---------- WORKING DATA ----------
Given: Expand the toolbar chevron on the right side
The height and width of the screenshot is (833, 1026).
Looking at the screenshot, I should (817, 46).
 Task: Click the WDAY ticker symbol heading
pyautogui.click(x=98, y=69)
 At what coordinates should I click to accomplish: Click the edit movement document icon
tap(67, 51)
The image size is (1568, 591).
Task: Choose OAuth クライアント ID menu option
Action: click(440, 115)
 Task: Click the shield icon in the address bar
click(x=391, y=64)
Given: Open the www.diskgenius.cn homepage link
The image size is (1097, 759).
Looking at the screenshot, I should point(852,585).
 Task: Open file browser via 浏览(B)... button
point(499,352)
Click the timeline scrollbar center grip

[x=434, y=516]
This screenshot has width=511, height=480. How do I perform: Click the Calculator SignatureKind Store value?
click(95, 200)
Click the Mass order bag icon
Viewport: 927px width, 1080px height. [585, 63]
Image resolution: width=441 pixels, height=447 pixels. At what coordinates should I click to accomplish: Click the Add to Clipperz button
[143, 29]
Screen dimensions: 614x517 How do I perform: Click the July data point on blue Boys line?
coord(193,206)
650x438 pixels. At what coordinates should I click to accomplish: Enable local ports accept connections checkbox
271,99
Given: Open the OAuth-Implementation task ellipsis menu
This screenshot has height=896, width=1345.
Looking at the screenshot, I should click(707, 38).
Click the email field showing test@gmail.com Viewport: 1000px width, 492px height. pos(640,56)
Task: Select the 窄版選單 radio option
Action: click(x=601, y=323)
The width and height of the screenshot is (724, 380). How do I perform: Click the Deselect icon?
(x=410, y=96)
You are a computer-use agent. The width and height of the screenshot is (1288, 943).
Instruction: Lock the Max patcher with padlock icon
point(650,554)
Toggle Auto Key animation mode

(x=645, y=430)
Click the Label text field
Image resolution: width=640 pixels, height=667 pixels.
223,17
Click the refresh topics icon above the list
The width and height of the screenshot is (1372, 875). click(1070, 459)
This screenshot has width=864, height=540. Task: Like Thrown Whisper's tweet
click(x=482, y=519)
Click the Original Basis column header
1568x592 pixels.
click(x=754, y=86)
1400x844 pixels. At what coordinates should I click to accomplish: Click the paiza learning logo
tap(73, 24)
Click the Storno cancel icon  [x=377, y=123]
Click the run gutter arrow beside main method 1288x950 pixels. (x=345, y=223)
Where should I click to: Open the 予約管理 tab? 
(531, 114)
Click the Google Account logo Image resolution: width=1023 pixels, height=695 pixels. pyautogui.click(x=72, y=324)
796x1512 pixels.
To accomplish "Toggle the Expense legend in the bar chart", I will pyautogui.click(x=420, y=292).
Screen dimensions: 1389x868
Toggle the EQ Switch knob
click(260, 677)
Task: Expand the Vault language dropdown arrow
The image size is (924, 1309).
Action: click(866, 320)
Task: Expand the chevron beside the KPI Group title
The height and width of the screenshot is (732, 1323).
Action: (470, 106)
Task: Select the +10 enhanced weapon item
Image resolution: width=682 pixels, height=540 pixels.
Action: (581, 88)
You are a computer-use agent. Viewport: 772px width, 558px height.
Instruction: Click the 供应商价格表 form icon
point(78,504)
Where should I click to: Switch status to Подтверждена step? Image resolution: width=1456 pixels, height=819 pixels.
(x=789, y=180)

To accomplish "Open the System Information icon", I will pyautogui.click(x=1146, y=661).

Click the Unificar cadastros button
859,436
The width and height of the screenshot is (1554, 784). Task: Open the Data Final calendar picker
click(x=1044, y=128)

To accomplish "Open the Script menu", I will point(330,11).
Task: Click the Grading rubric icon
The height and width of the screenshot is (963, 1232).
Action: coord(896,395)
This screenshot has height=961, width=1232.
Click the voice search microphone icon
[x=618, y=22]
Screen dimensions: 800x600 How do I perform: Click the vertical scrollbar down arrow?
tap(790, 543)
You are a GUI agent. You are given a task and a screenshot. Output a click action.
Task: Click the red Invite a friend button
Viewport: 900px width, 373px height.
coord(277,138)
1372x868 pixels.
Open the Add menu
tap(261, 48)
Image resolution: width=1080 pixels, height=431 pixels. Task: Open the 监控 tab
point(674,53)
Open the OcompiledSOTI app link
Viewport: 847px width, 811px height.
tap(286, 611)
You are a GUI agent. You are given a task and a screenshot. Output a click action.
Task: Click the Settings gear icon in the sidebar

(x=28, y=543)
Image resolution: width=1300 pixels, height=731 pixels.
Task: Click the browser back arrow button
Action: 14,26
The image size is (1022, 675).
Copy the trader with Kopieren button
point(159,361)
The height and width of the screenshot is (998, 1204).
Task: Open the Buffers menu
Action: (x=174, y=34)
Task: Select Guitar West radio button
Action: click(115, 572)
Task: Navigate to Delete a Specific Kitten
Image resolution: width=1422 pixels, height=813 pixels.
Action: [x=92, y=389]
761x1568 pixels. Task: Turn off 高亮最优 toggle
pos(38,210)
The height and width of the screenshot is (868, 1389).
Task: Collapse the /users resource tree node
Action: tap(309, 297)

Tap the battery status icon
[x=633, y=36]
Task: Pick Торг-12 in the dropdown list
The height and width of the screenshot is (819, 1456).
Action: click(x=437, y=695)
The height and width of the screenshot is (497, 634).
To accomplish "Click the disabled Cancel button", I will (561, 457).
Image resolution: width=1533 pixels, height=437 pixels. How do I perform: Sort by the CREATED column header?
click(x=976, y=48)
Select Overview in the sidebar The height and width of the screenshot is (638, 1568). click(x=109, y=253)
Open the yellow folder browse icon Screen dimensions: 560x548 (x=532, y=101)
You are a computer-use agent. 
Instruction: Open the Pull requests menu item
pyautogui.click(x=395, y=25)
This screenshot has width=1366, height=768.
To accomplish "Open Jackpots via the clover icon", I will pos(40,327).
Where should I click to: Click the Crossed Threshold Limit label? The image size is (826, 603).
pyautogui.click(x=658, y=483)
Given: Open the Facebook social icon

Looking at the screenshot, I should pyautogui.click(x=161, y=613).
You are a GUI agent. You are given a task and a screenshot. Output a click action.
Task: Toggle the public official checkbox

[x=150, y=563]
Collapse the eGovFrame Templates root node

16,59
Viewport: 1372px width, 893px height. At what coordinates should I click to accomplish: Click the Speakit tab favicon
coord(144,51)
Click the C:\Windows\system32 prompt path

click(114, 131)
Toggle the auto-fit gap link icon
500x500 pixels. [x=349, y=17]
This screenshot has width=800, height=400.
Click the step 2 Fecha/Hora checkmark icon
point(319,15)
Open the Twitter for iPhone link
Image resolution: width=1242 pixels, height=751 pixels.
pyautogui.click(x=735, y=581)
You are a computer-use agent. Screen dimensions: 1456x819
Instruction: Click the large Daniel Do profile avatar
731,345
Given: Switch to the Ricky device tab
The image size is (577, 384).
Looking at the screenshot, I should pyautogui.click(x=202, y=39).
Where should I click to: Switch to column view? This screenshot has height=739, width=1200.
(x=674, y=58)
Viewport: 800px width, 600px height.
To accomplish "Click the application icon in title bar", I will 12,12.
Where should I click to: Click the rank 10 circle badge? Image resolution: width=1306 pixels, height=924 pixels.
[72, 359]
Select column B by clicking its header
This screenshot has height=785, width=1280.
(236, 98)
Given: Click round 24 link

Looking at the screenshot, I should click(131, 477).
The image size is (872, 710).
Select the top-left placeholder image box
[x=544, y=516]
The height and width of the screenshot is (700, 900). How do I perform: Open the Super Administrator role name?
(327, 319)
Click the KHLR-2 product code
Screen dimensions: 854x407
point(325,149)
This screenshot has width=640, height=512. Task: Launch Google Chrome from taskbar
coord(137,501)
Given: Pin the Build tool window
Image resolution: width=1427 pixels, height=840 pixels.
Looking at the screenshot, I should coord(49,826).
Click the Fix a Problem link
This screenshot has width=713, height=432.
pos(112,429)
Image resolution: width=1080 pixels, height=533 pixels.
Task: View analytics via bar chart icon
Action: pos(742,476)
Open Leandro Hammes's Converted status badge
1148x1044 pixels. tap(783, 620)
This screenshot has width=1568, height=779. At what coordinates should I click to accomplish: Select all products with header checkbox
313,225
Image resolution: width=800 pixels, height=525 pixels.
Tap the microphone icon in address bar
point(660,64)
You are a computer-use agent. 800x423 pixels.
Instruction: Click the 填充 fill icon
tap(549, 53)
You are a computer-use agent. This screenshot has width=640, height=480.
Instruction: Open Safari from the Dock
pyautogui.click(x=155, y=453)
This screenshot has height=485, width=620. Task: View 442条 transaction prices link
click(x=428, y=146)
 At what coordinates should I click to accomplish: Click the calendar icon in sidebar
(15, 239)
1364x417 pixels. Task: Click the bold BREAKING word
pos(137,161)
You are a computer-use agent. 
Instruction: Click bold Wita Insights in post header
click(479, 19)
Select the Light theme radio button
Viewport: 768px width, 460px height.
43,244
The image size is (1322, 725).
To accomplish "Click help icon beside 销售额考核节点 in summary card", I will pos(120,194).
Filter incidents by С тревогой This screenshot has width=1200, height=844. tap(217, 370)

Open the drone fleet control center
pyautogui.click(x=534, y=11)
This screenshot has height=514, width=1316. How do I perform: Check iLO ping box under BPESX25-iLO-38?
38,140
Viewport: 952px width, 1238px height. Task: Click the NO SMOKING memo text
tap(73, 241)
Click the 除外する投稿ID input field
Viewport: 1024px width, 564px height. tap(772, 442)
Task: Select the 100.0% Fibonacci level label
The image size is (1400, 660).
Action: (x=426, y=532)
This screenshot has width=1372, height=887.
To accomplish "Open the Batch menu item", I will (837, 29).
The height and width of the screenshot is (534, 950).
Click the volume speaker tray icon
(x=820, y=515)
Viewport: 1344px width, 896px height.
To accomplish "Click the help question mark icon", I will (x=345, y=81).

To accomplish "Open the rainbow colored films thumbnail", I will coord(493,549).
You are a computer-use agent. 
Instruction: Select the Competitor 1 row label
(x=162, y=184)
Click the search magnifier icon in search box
----------
| PROBLEM REQUIREMENTS |
Convert the rows starting at the line containing "Click the Mass order bag icon" and ending at the line containing "point(650,554)" into a JSON list of strings, with one string per line and blank lines omitted.

| OUTPUT |
[
  "Click the Mass order bag icon",
  "Viewport: 927px width, 1080px height. [585, 63]",
  "Image resolution: width=441 pixels, height=447 pixels. At what coordinates should I click to accomplish: Click the Add to Clipperz button",
  "[143, 29]",
  "Screen dimensions: 614x517 How do I perform: Click the July data point on blue Boys line?",
  "coord(193,206)",
  "650x438 pixels. At what coordinates should I click to accomplish: Enable local ports accept connections checkbox",
  "271,99",
  "Given: Open the OAuth-Implementation task ellipsis menu",
  "This screenshot has height=896, width=1345.",
  "Looking at the screenshot, I should click(707, 38).",
  "Click the email field showing test@gmail.com Viewport: 1000px width, 492px height. pos(640,56)",
  "Task: Select the 窄版選單 radio option",
  "Action: click(x=601, y=323)",
  "The width and height of the screenshot is (724, 380). How do I perform: Click the Deselect icon?",
  "(x=410, y=96)",
  "You are a computer-use agent. The width and height of the screenshot is (1288, 943).",
  "Instruction: Lock the Max patcher with padlock icon",
  "point(650,554)"
]